Trail Running for the Ages

I’ve been a runner all my life, or more correctly; was a runner for about 47 plus years. During that time, I ran a number of sanctioned races and covered many miles chasing those elusive goals of staying healthy and feeding my soul.

My one goal or obsession during those many years was always to run the Western States 100, the premier one hundred mile run in Central California. I have no idea why. It seemed to fit a pattern of seemingly romantic (picturesque) romps around the world I had envisioned in my head.


I would put it on par with other fantasies like traveling around the world on a tramp steamer, retracing the old Route 66 highway from Chicago to the West Coast and crossing the country on my bicycle. All of them lofty aspirations that crashed on the shores of reality early in my life.


While working in Maryland in the mid-seventies, I did try to run the JFK 50-miler. It’s still around today and is as challenging now as it was years ago. Their web site describes the course this way:

‘The first 5.5 miles (starting on road surface and joining the Appalachian Trail at 2.5 miles) gains 1,172 feet in elevation. The course from 2.5 to 15.5 miles is on the Appalachian Trail (except for two miles of paved road between 3.5 and 5.5 miles). This section of the AT is very rocky in sections as it rolls across the mountain ridge. At approximately 14.5 miles the course drops over 1,000 feet in a series of steep “switchbacks” that then crosses under Rt. 340 and connects with the C&O Canal towpath. The “Canal” section of the JFK 50 Mile is 26.3 miles (from 15.5-41.8 miles) of almost totally flat unpaved dirt/gravel surface that is free of all automotive vehicle traffic. The JFK 50 Mile route leaves the C&O Canal towpath at Dam #4 and proceeds to follow gently rolling paved country roads the last 8.4 miles to the finish. The Boonsboro start is at an elevation of 570 feet. The Williamsport finish is at 452 feet above sea level.’

I had never run fifty miles before but felt my daily runs at a local high school track would put me in good shape to cover the distance. What a mistake.

It was a wonderful leisurely run at first, climbing the rugged hills and dancing down the rock-sown slopes on the other side. Then, gradually, time on the trail and a steady 30-degree rain began to wear me down.

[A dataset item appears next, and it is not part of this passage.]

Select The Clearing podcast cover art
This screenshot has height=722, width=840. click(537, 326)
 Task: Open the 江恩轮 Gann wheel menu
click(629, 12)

I had grabbed a plastic garbage bag for protection (that’s all we had back in the early 70’s). When I began to sweat profusely, I took off the plastic wrapping and promptly began to get hypothermia.  In the end, I only completed 22 miles before hypothermia, crippling chills, and nausea brought me to a standstill.

There is nothing so liberating, so freeing as trail running.

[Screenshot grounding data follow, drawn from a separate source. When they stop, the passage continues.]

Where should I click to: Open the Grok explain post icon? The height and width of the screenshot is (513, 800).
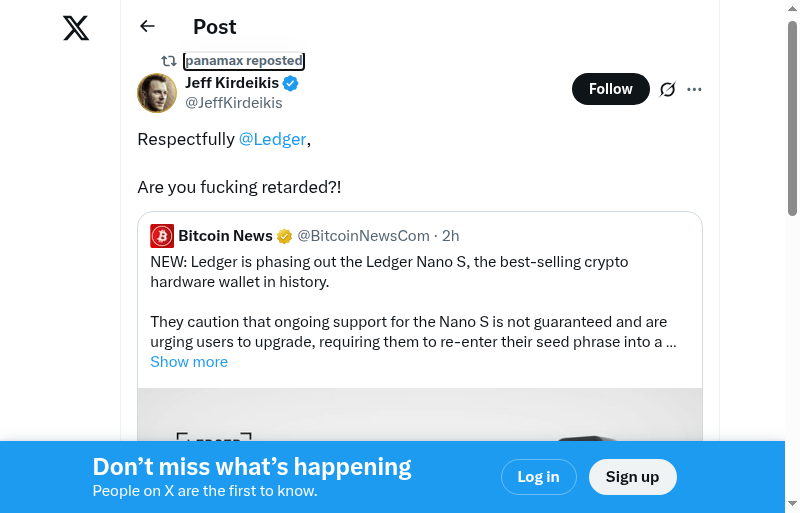(668, 89)
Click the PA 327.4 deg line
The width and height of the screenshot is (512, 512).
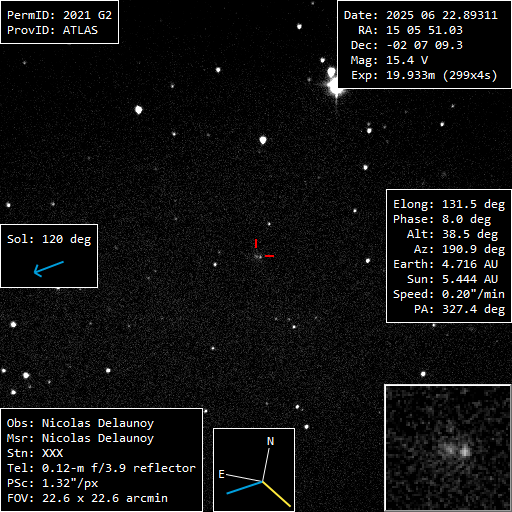(459, 309)
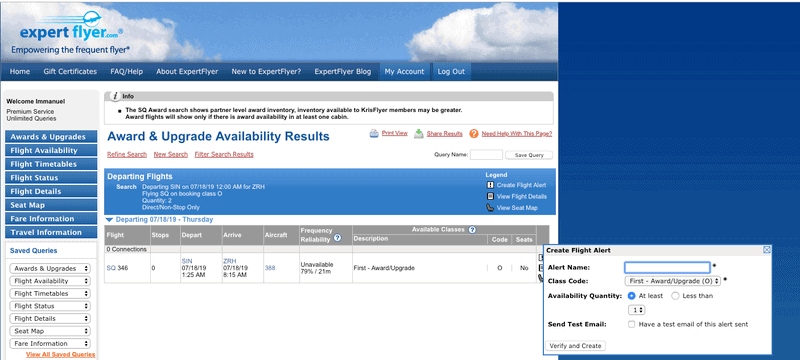Open the Class Code dropdown
Viewport: 800px width, 360px height.
coord(672,281)
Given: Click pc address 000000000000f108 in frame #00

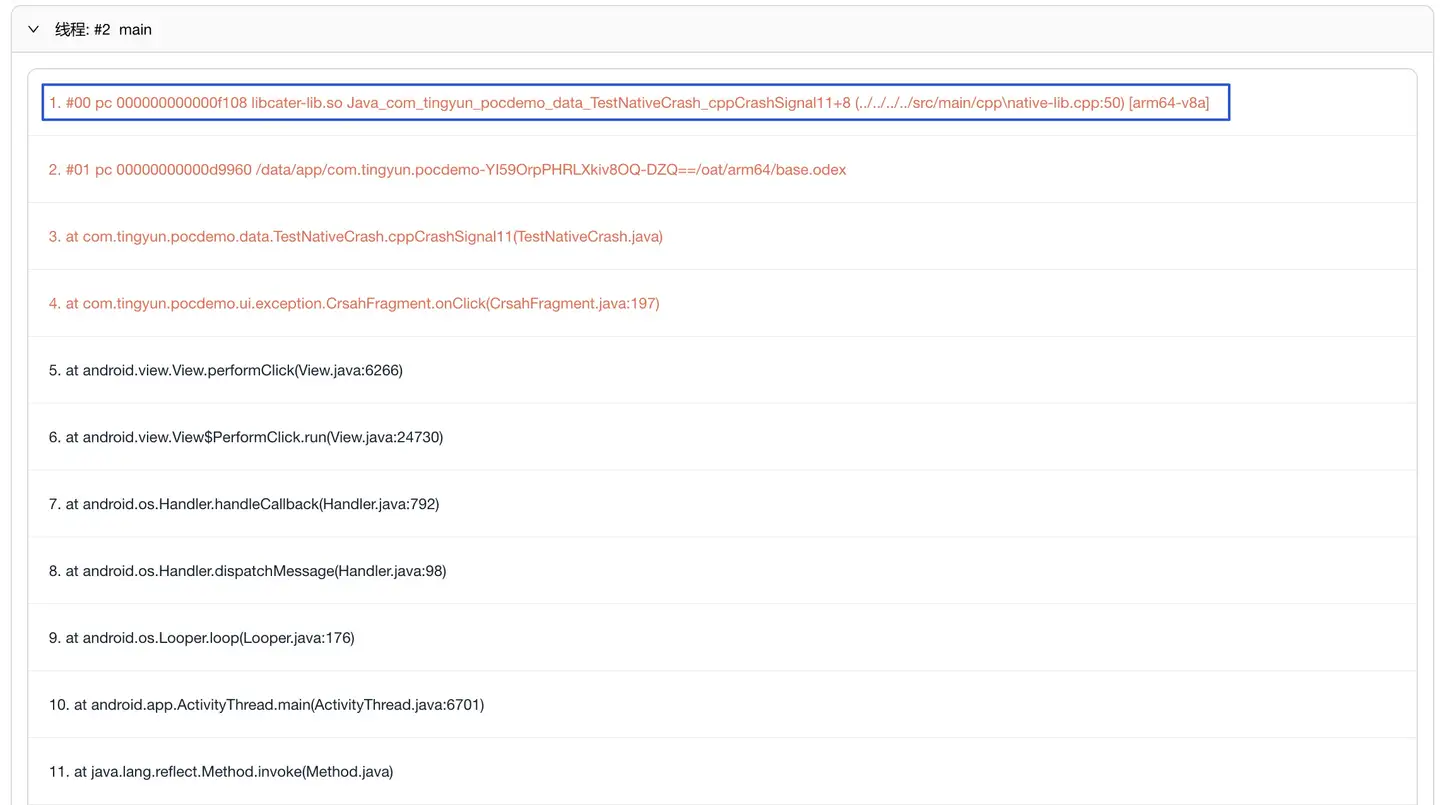Looking at the screenshot, I should coord(181,103).
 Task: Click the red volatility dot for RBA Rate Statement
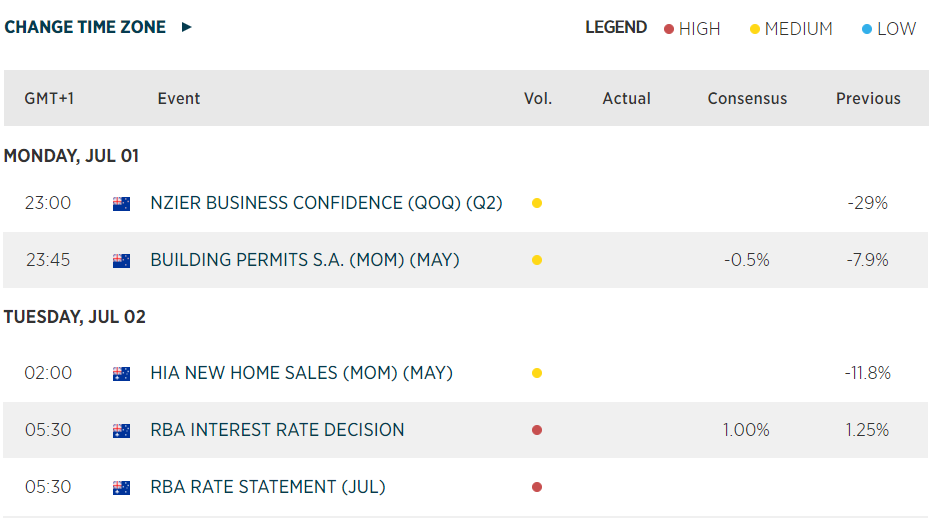click(x=537, y=487)
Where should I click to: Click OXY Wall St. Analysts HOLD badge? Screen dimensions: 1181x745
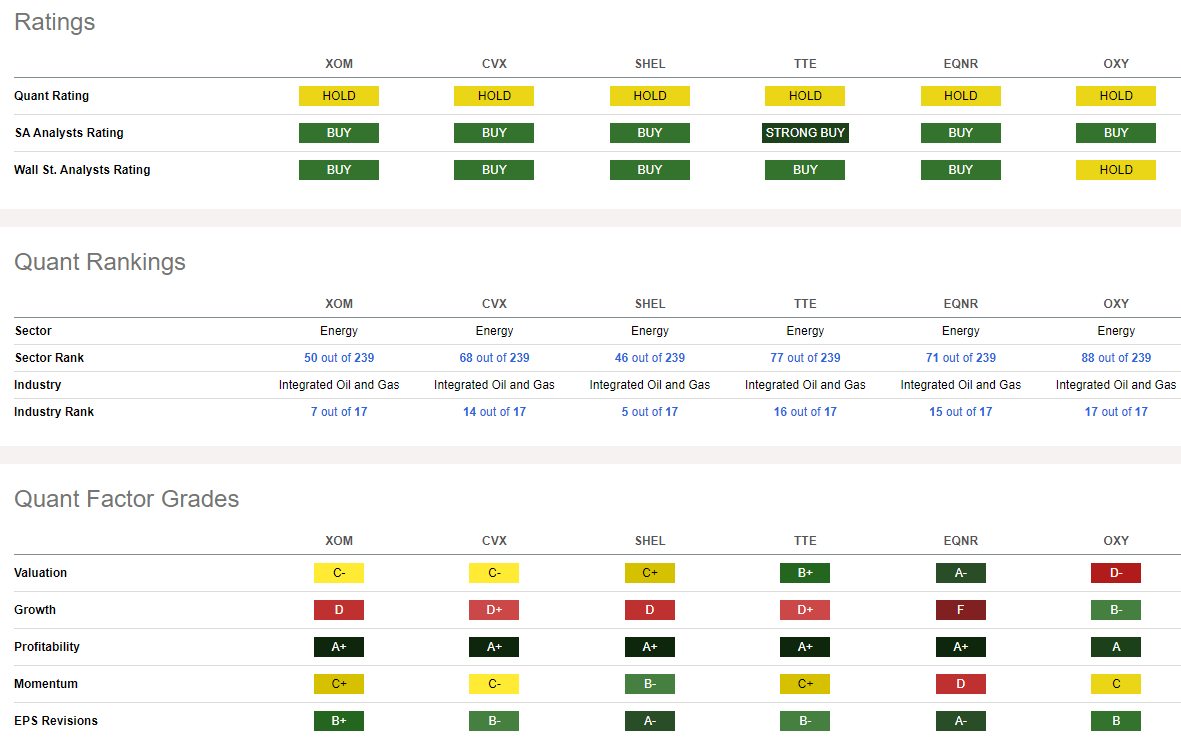1115,169
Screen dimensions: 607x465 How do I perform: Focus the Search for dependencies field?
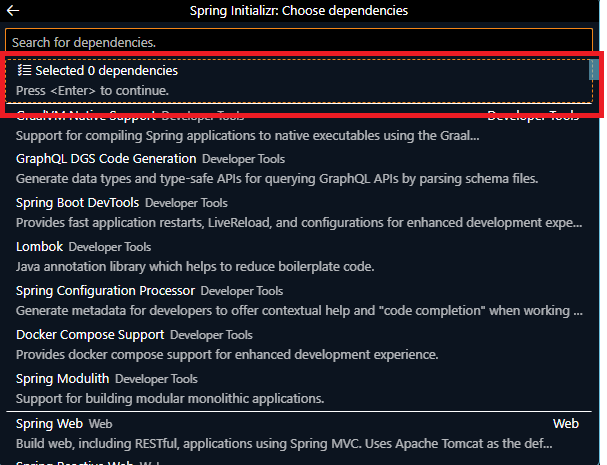(300, 43)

During that time, I began reading books about running long distances. It became a bit of an obsession with me. Unfortunately, I never did attempt the Western States or any other ultra-distance runs. Life moved on and I continued my weekly runs, now much calmer at four to five miles a day. Finally, after running for some 47 years, I began to confine my running to a tread mill at home or LA Fitness.



I thought I might try to return to trail running this summer and would just start up jogging the hills and dales of Lebanon Hills Regional Park nearby.

Unfortunately, my first attempt at jogging on an incline at the gym proved to be my last. My knees wouldn’t let me do it. And I’m not about to risk surgery on my knees just to prove a point. So now, I still get to re-read my running books, watch my running videos and fantasize about hitting the trail once again. While it’s never going to happen, I still have my memories to fuel those grand illusions of races not won and trails to conquer.